[Source data]

▬▬▬▬▬▬

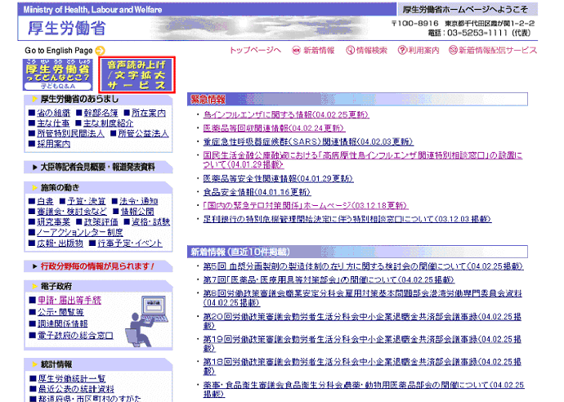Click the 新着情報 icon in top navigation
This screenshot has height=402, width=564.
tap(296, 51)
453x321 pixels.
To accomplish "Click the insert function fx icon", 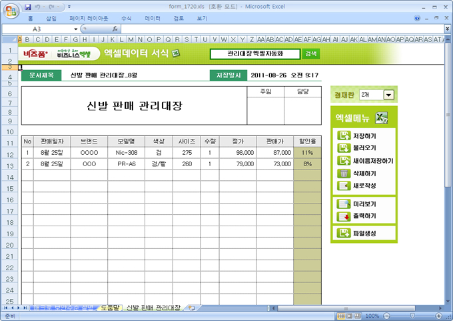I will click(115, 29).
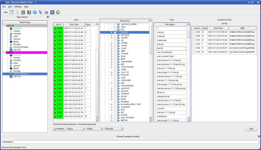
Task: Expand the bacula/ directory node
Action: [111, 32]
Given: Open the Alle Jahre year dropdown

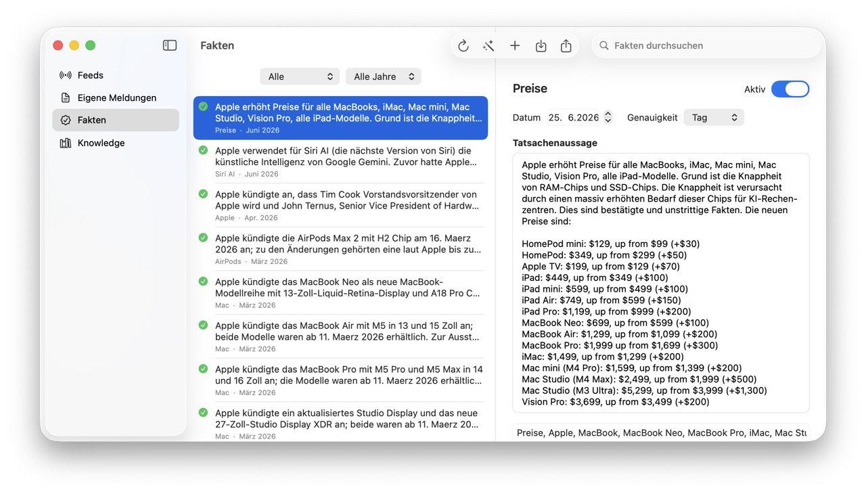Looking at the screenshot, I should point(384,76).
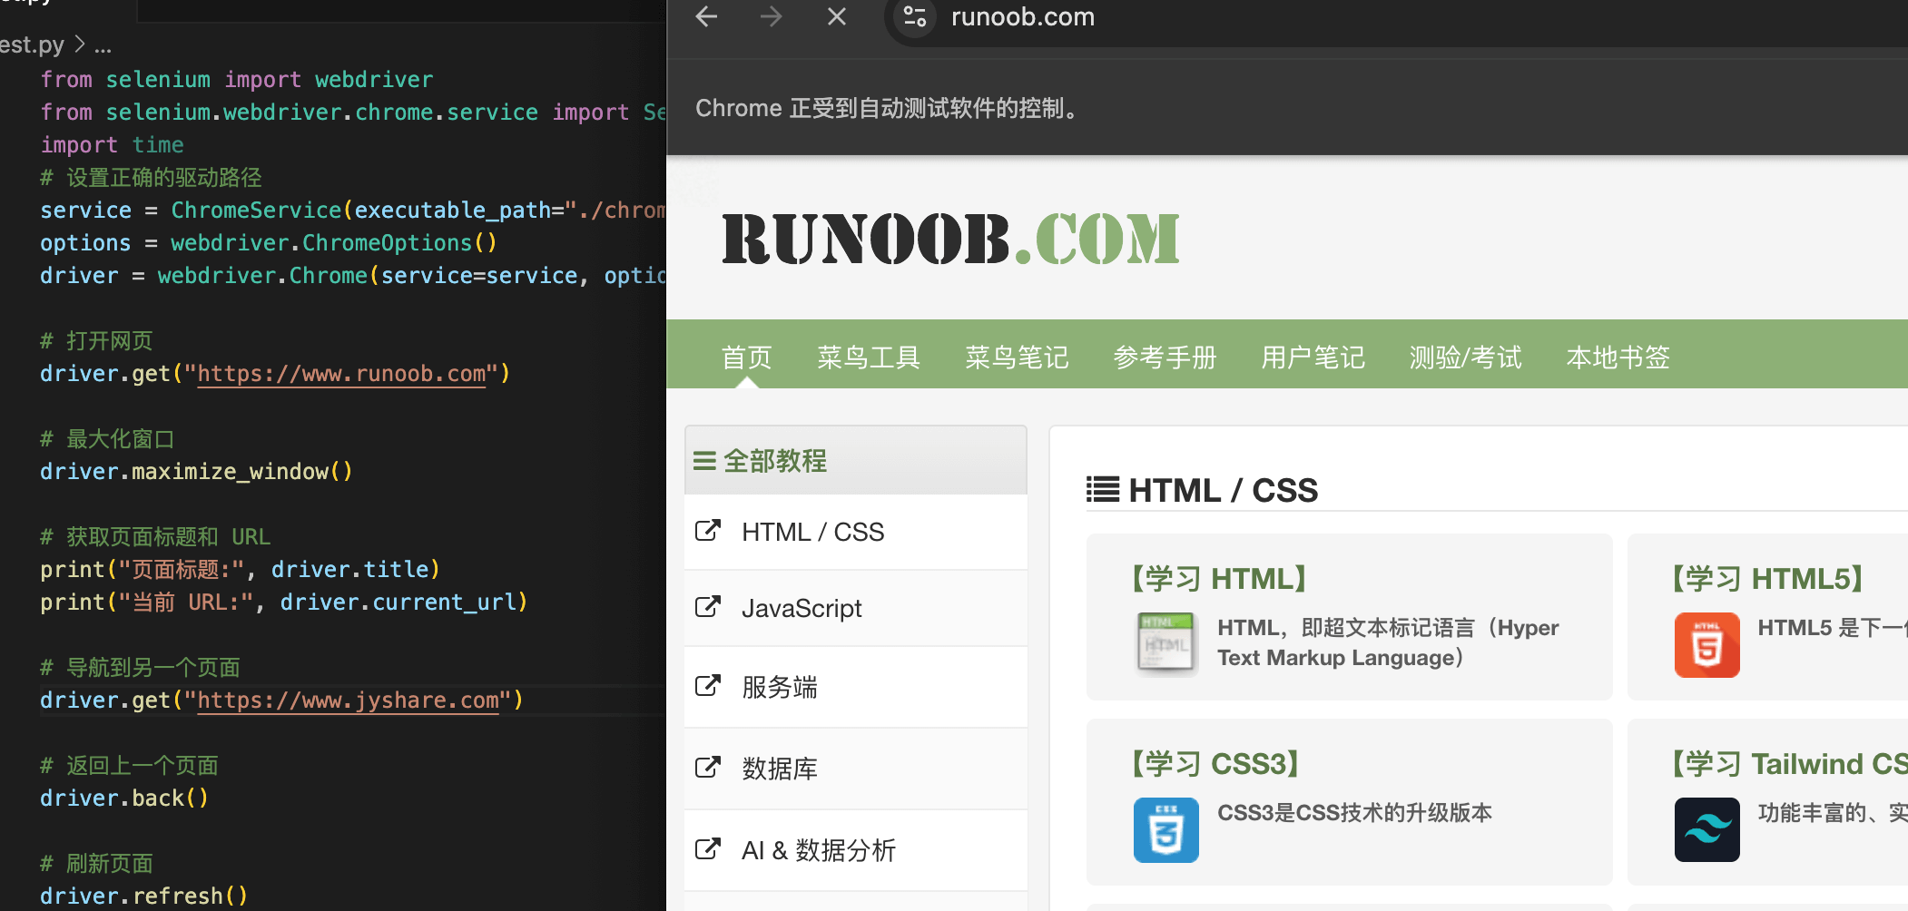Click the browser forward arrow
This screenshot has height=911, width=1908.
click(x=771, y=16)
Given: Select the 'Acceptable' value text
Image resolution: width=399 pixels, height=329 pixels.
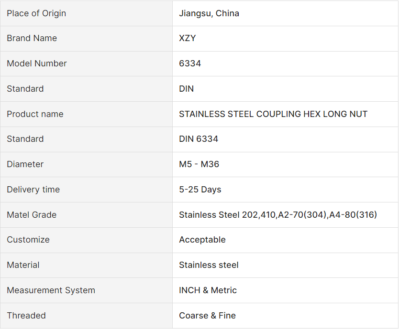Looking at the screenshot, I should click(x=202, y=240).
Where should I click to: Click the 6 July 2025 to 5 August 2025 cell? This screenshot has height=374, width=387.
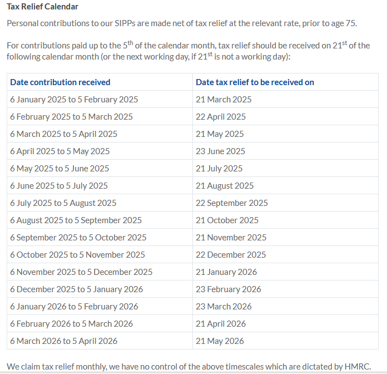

▬▬▬▬▬▬

Only what runs from the line containing "Image resolution: width=399" through the end of the entries above should be extracted, exactly and without pictures.

Image resolution: width=399 pixels, height=329 pixels.
Looking at the screenshot, I should click(x=202, y=240).
Where should I click to: Click the 6 July 2025 to 5 August 2025 cell? This screenshot has height=374, width=387.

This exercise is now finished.